▶ **Try it**
Copy all lines below that use the word "screenshot".

▶ **Provided records**

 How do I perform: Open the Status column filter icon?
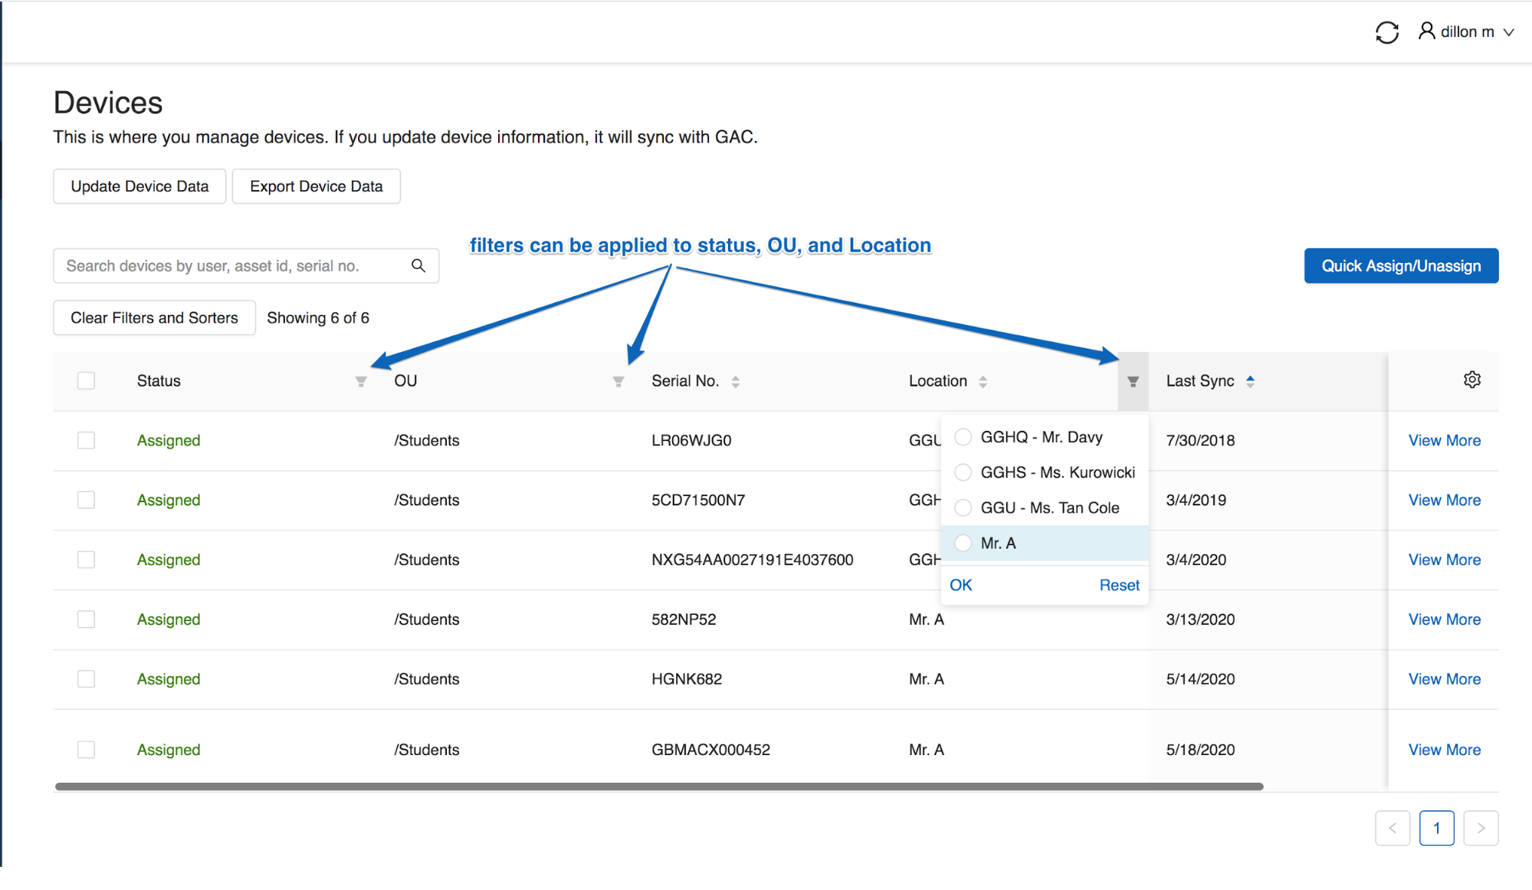361,380

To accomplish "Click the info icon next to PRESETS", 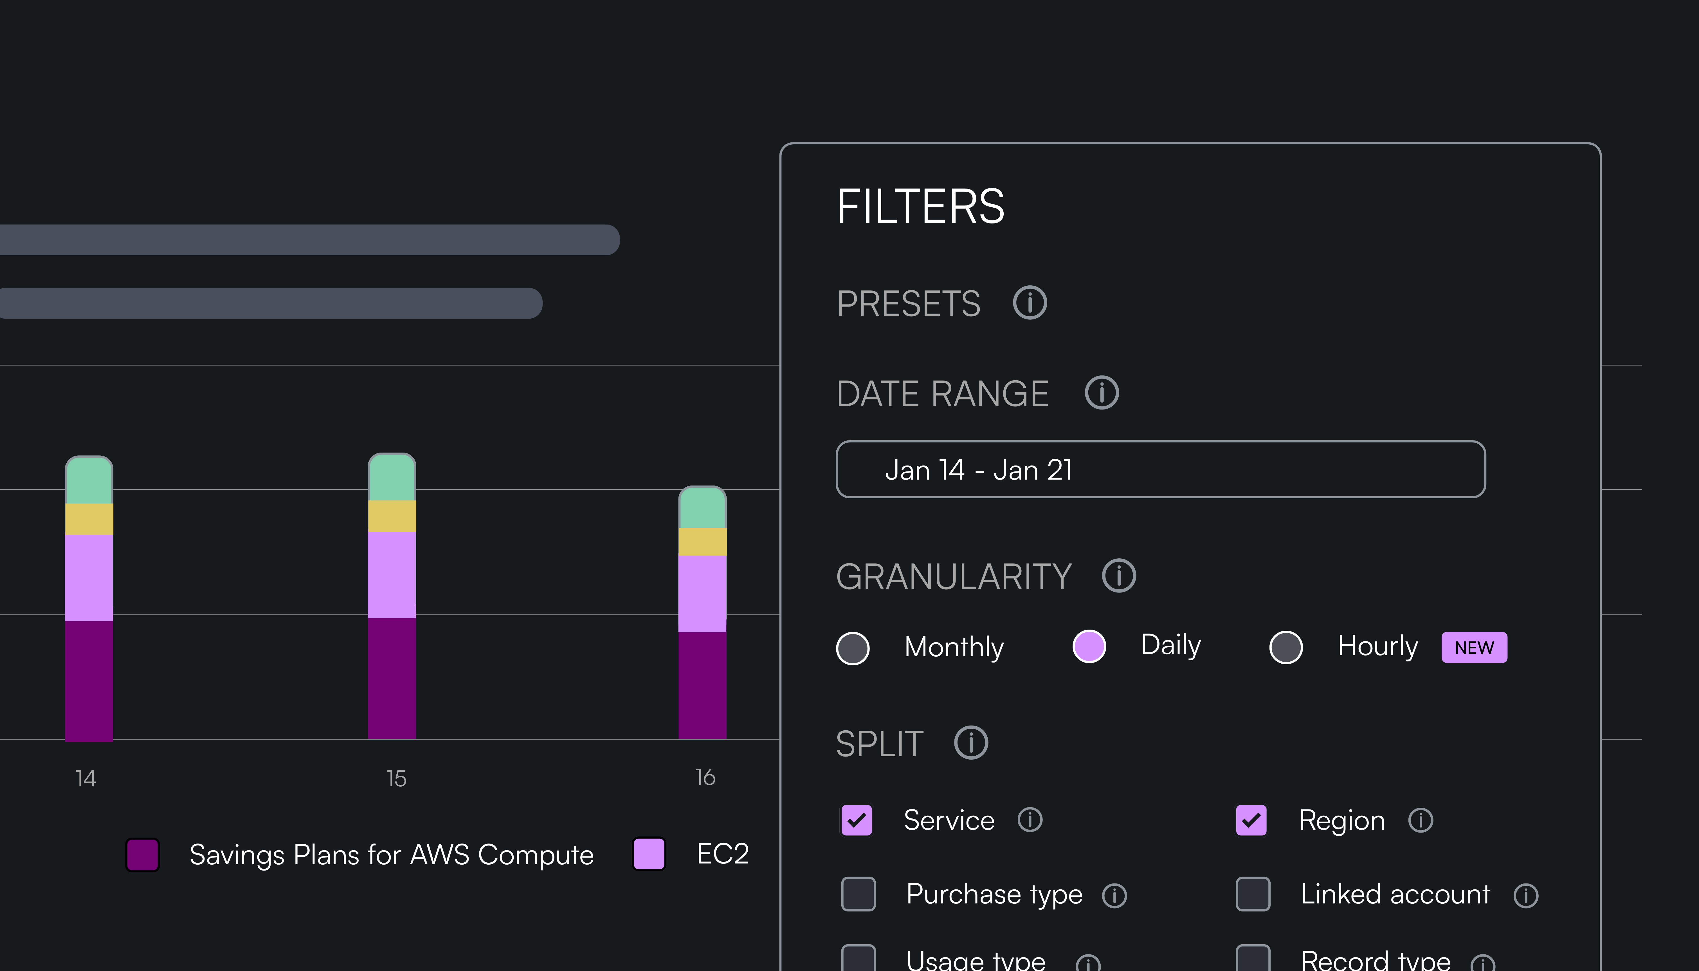I will (1029, 303).
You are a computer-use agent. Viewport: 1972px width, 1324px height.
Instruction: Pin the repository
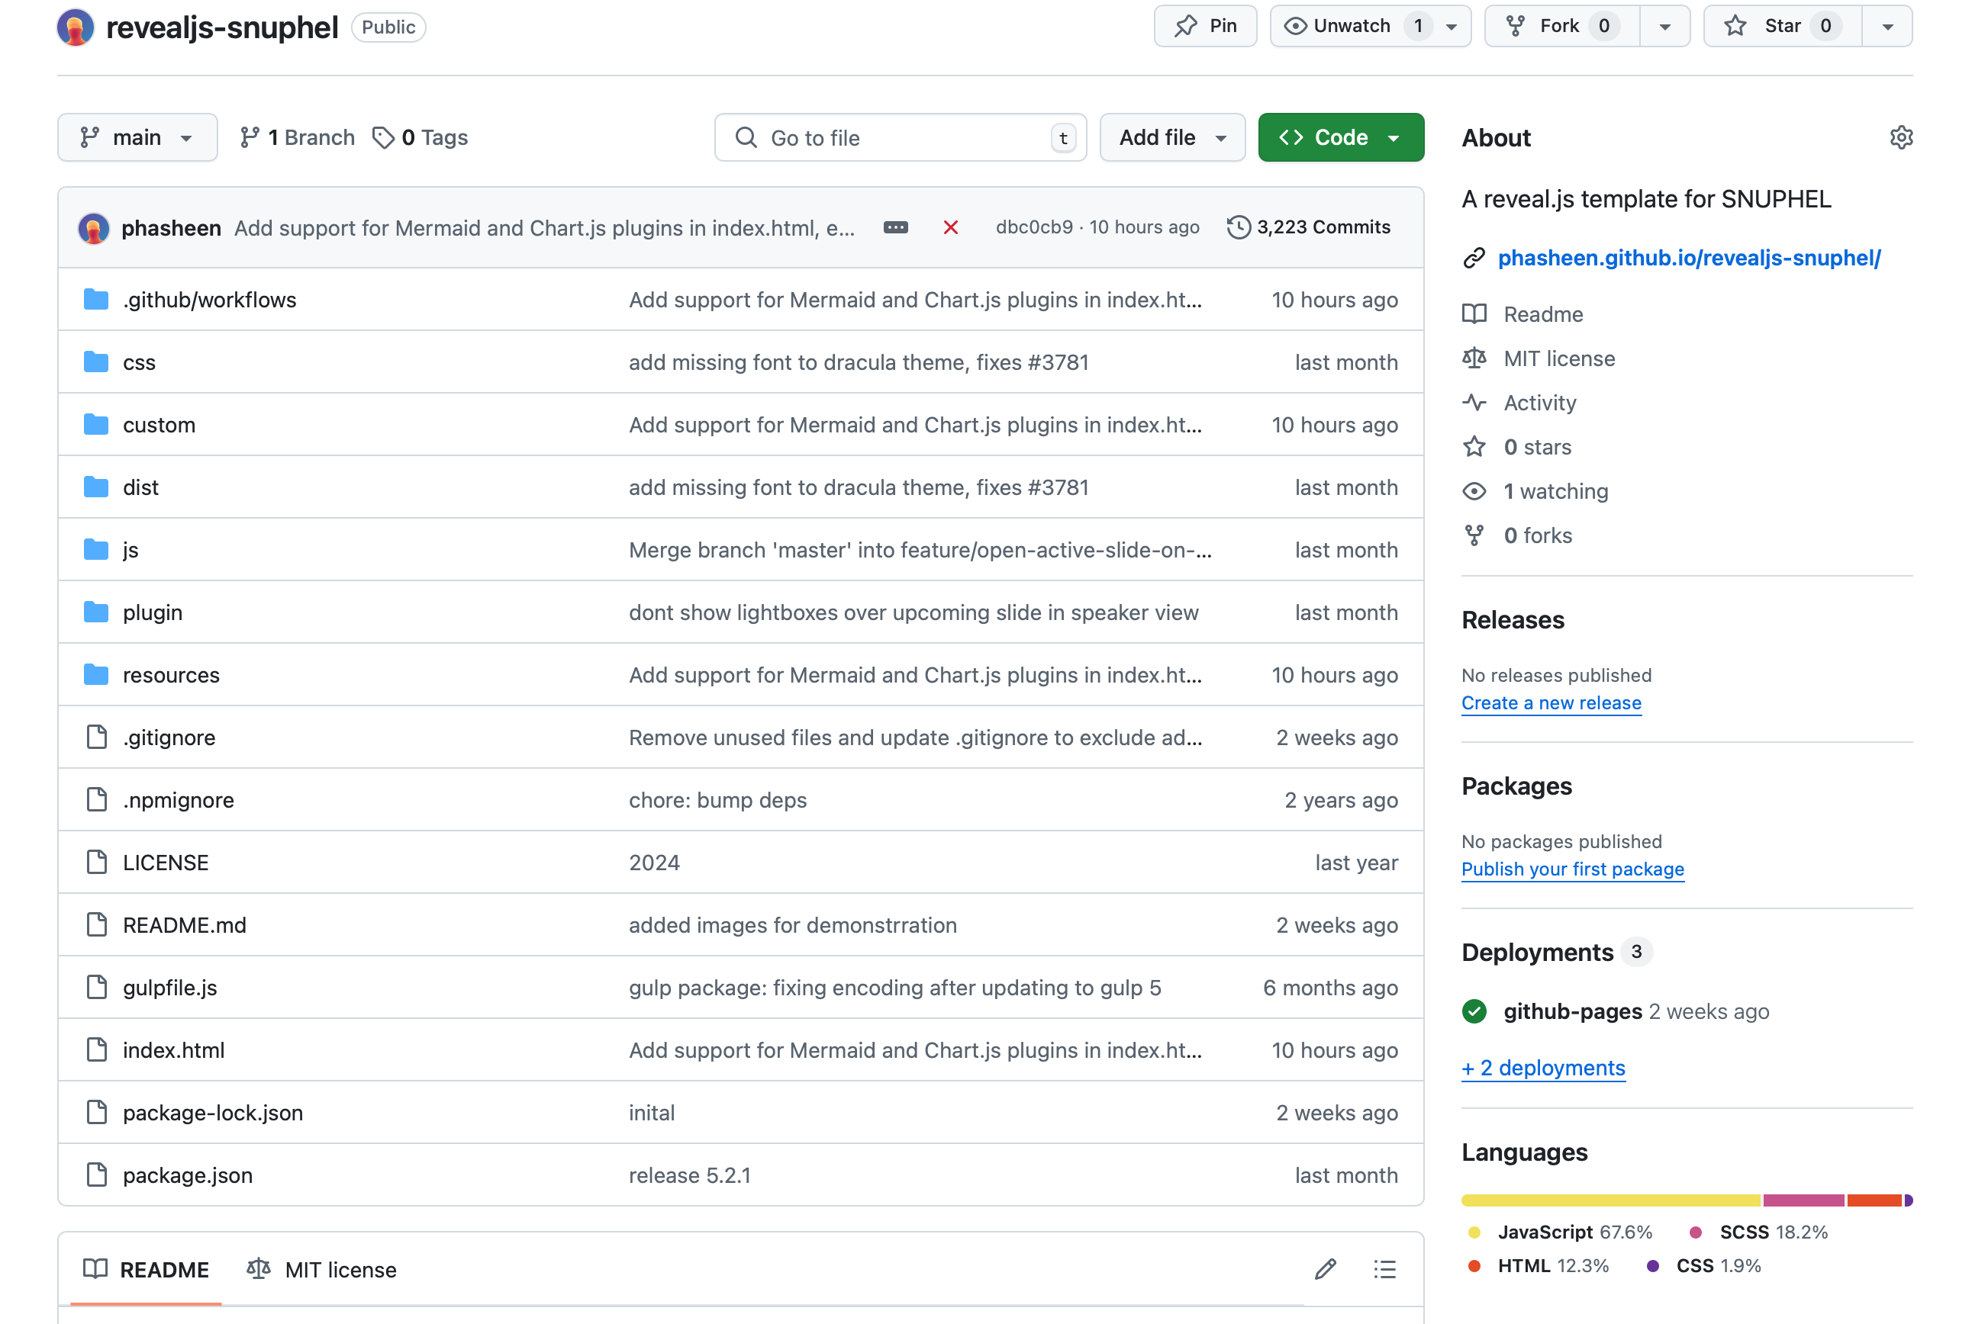(1206, 25)
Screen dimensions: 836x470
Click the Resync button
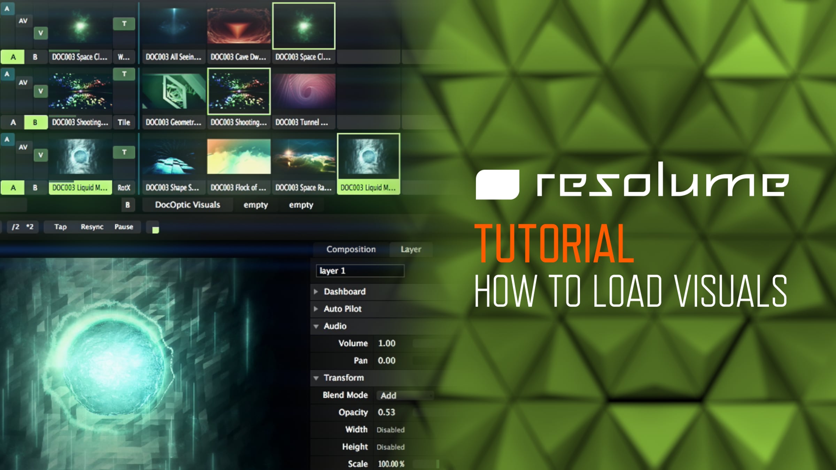(x=92, y=227)
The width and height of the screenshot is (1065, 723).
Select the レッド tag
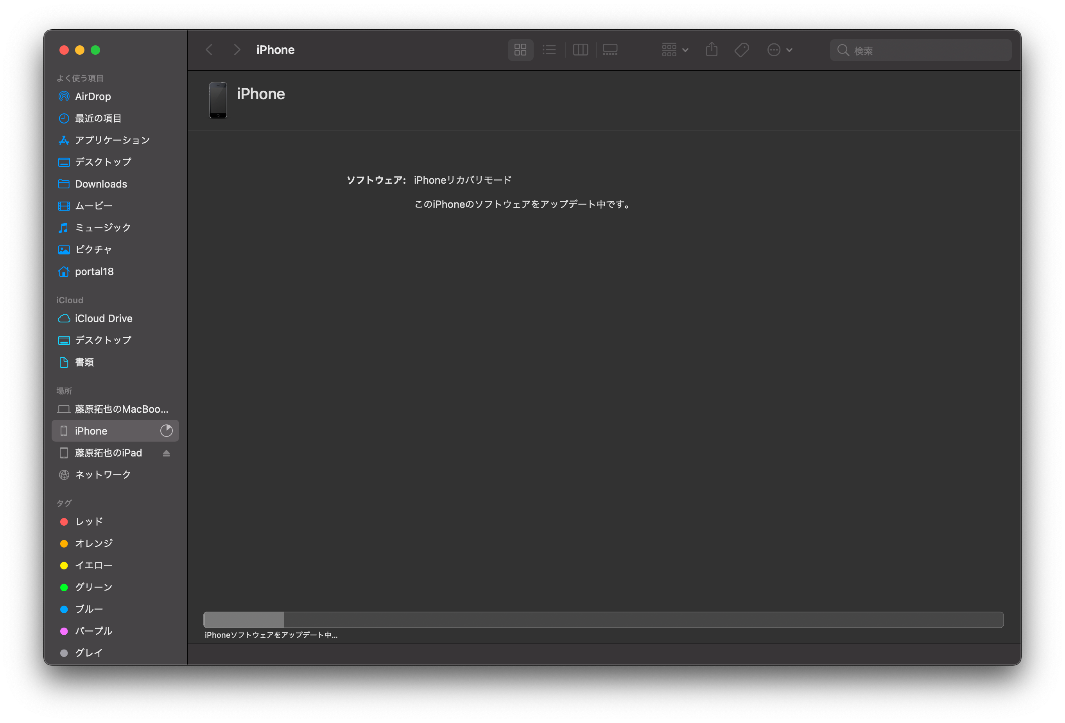point(89,521)

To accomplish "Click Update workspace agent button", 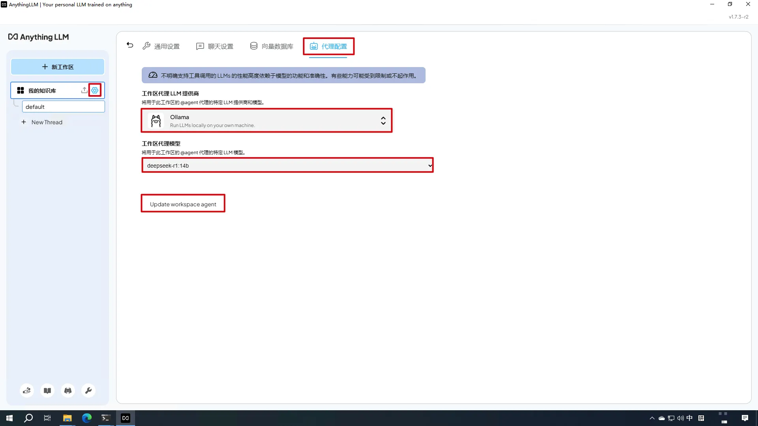I will tap(183, 204).
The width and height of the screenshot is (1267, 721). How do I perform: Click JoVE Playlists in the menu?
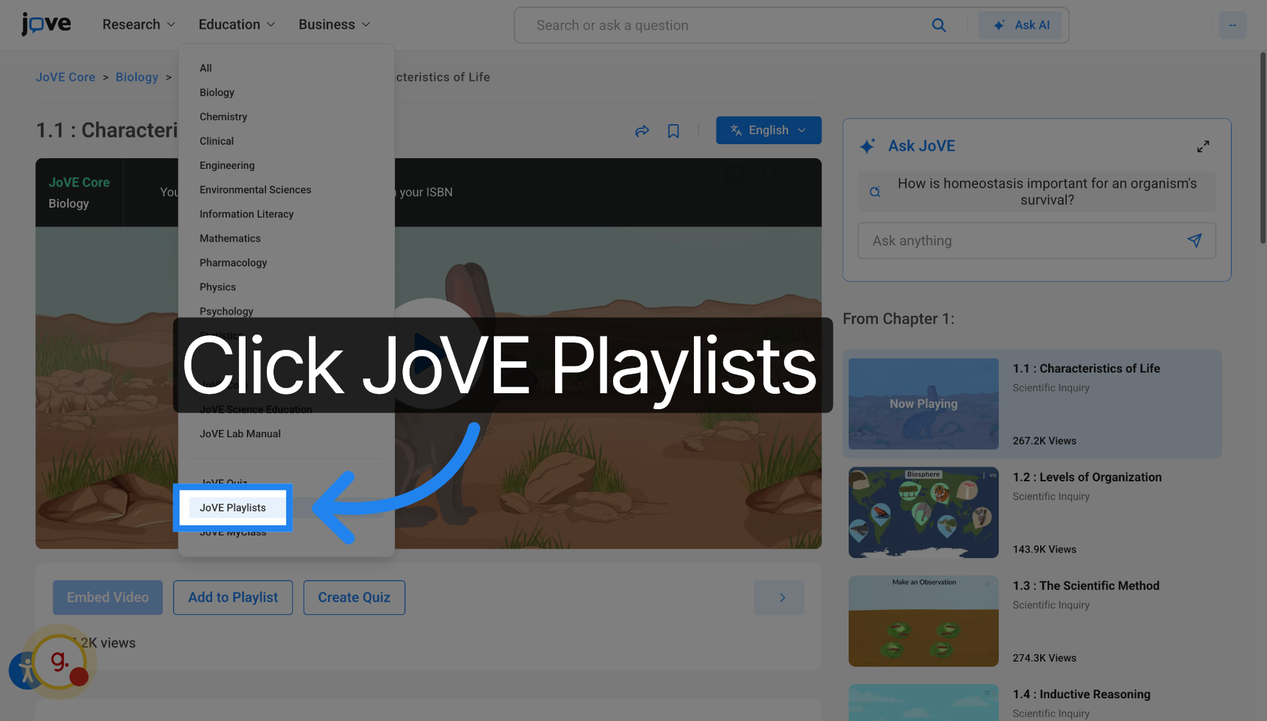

▶ **Solution for this exercise**
The width and height of the screenshot is (1065, 723).
The width and height of the screenshot is (1267, 721). How do I perform: Click JoVE Playlists in the menu?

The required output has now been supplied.